Hyde states that the ‘diligence … used in one or two other places that he might be elected’ also failed on this occasion, and he had no doubt that this blanket rejection was the result of ‘so great a fear … that a man of entire affections to the king, and of prudence enough to manage those affections, and to regulate the contrary, should be put into that chair’.41Clarendon, Hist. i. 220.
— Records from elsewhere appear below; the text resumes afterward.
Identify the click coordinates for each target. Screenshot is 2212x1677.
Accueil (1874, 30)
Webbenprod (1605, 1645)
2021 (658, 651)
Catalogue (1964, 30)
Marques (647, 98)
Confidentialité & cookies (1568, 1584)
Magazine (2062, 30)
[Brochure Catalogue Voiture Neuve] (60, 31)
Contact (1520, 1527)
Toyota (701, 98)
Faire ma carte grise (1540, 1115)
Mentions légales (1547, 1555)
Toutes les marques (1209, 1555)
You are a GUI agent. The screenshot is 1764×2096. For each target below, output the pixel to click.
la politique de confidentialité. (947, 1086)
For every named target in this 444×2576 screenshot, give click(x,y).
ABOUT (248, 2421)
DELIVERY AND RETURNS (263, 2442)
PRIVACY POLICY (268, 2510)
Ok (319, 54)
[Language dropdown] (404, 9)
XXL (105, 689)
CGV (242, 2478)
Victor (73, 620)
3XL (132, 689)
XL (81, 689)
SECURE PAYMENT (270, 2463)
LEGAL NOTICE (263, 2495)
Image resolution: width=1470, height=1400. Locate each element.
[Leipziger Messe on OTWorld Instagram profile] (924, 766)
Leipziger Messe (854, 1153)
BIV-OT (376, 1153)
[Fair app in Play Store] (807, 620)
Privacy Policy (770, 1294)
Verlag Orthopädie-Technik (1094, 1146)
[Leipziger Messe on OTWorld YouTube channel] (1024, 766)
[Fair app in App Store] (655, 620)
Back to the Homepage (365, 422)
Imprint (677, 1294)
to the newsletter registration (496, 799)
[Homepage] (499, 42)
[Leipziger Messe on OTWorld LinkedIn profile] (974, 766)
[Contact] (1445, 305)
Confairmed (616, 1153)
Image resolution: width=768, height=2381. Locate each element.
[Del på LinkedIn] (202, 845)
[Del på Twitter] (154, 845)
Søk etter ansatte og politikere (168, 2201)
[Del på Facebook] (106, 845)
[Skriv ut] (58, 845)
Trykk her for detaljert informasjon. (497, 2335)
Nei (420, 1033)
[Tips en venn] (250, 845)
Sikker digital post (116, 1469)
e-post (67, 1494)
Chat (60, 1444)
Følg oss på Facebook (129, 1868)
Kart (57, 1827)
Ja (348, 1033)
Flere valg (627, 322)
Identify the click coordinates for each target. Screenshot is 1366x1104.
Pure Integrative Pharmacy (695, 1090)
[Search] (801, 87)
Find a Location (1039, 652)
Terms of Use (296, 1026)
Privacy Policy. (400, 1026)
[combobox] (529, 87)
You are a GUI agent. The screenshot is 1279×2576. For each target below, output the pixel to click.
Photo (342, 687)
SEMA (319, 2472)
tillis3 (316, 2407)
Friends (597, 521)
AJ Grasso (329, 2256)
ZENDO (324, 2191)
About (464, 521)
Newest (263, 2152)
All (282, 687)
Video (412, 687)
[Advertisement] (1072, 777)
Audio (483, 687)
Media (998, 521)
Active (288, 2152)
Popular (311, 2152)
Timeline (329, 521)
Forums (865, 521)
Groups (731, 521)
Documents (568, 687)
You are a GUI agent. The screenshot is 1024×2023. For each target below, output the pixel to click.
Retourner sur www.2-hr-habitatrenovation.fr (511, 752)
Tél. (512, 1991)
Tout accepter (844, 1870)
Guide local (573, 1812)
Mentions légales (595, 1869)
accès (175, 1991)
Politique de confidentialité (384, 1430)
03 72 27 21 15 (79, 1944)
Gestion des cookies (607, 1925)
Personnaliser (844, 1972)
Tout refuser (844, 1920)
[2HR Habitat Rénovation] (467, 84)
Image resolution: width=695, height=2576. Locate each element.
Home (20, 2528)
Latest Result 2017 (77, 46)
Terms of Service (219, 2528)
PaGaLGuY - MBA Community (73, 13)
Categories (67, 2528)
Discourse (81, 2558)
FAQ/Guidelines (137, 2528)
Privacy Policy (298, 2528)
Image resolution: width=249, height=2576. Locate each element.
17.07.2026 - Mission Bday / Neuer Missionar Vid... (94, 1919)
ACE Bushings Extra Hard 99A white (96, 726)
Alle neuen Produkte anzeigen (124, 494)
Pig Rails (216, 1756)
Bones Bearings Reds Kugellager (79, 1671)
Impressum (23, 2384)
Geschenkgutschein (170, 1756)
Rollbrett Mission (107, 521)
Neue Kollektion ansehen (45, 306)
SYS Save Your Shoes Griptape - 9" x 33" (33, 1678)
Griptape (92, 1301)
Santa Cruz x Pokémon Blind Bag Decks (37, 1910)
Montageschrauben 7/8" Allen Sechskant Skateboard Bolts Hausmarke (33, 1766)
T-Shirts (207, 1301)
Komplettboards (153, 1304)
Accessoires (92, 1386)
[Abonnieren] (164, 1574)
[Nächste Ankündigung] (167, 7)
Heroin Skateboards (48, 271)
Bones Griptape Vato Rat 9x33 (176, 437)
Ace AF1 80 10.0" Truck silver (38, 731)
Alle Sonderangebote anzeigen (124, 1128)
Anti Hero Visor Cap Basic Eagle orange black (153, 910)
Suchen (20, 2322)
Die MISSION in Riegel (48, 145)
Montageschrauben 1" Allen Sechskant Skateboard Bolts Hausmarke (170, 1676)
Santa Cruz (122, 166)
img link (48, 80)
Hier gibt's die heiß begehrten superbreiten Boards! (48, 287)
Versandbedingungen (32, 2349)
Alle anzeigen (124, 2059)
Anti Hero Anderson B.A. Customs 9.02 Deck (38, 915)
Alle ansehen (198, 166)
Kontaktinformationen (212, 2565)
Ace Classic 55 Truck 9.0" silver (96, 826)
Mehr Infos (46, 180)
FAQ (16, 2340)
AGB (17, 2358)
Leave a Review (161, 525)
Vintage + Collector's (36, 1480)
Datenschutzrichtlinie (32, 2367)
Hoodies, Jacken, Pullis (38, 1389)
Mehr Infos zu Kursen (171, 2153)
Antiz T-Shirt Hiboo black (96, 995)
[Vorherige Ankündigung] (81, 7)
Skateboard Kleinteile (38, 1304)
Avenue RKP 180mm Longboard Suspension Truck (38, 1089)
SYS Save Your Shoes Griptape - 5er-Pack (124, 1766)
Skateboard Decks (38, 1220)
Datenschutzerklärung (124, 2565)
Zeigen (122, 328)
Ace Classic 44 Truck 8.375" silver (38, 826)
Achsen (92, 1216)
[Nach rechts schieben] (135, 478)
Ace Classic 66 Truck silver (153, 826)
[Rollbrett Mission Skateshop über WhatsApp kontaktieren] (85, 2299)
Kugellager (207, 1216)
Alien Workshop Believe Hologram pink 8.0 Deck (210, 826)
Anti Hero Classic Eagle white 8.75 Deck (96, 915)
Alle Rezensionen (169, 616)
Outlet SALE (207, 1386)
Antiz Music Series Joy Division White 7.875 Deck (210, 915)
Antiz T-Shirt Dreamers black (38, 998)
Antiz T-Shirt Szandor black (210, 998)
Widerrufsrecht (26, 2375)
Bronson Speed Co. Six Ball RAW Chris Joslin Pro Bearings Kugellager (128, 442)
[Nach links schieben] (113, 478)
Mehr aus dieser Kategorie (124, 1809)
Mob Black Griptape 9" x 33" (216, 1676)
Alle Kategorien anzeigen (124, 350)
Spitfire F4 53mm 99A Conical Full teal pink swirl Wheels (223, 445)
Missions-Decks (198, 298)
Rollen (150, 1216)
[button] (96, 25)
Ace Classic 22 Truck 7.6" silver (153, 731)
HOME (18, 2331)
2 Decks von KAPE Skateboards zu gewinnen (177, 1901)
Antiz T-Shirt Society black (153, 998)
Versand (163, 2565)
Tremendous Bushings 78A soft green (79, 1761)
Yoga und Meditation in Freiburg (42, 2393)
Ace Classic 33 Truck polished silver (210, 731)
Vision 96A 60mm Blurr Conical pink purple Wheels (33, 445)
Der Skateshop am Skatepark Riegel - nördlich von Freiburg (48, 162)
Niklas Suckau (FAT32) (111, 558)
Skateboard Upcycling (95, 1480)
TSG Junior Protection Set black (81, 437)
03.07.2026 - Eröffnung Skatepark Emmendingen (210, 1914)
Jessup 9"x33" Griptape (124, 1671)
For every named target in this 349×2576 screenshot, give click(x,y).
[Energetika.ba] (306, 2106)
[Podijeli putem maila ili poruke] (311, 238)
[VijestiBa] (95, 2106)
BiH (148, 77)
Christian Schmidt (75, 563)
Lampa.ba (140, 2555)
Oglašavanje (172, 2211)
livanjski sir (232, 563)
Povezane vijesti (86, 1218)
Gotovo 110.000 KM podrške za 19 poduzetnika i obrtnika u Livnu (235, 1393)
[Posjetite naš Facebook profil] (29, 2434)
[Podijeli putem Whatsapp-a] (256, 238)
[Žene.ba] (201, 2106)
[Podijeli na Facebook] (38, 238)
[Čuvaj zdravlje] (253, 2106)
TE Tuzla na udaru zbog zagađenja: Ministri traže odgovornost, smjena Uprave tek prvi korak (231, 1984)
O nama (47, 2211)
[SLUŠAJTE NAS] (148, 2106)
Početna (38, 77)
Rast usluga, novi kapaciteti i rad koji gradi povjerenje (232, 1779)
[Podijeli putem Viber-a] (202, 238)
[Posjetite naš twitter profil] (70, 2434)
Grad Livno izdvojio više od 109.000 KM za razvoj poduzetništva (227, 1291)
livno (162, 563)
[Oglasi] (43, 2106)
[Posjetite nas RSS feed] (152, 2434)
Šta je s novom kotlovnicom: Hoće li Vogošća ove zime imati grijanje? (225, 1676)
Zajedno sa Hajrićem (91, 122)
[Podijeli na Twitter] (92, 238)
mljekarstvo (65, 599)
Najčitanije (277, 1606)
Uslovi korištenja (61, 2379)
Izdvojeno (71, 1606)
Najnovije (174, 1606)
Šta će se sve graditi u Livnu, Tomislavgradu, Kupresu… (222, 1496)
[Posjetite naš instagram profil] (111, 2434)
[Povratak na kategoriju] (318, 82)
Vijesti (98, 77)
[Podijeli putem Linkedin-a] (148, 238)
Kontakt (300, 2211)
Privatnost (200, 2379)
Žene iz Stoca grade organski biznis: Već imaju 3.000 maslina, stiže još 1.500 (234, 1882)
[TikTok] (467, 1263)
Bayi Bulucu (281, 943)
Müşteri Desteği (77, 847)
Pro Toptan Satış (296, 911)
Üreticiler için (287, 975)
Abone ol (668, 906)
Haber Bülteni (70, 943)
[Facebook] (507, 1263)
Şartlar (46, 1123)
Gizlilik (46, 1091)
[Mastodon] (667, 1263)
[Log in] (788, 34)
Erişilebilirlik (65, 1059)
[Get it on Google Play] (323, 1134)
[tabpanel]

During the first year of the Long Parliament, Gardiner was treated with suspicion by the king’s opponents in Parliament, but he was not subjected to any direct attacks. In January 1641 he was summoned ‘to give an account to this House [the Commons] by what warrant he reprieved [Goodman, the Jesuit priest]’, but this was not pursued, possibly because Gardiner immediately accused Sir Henry Vane I* of also having a hand in it.42D’Ewes (N), 278-9, 287. In early March, when Archbishop Laud asked for Gardiner to be among his counsel for the defence, Parliament rejected the request, supplying an alternative team.43LJ iv. 174b, 176a. But when on 31 March there was a conference over Parliament’s desire for a loan from the City, Gardiner, as spokesman for the latter, was the bearer of encouraging news, which was – unsurprisingly – well-received.44Procs. LP iii. 279, 280. Four days later he gave a reassuring update, evoking a similar response.45Procs. LP iii. 363. On 17 he was among the counsellors summoned to Westminster Hall on behalf of Thomas Wentworth†, 1st earl of Strafford, then on trial. Gardiner objected to the Lords’ ruling that they must speak only to matter of law and not to matter of fact, claiming that it rendered them impotent: ‘till they should be directed upon what to argue, the case being stated before them, they could not say more neither properly nor pertinently, nor as did befit the respect and duty which they owed unto the lord of Strafford’. This appears to have provoked a hasty adjournment for the day.46Procs. LP iii. 593-5, 597, 599, 601.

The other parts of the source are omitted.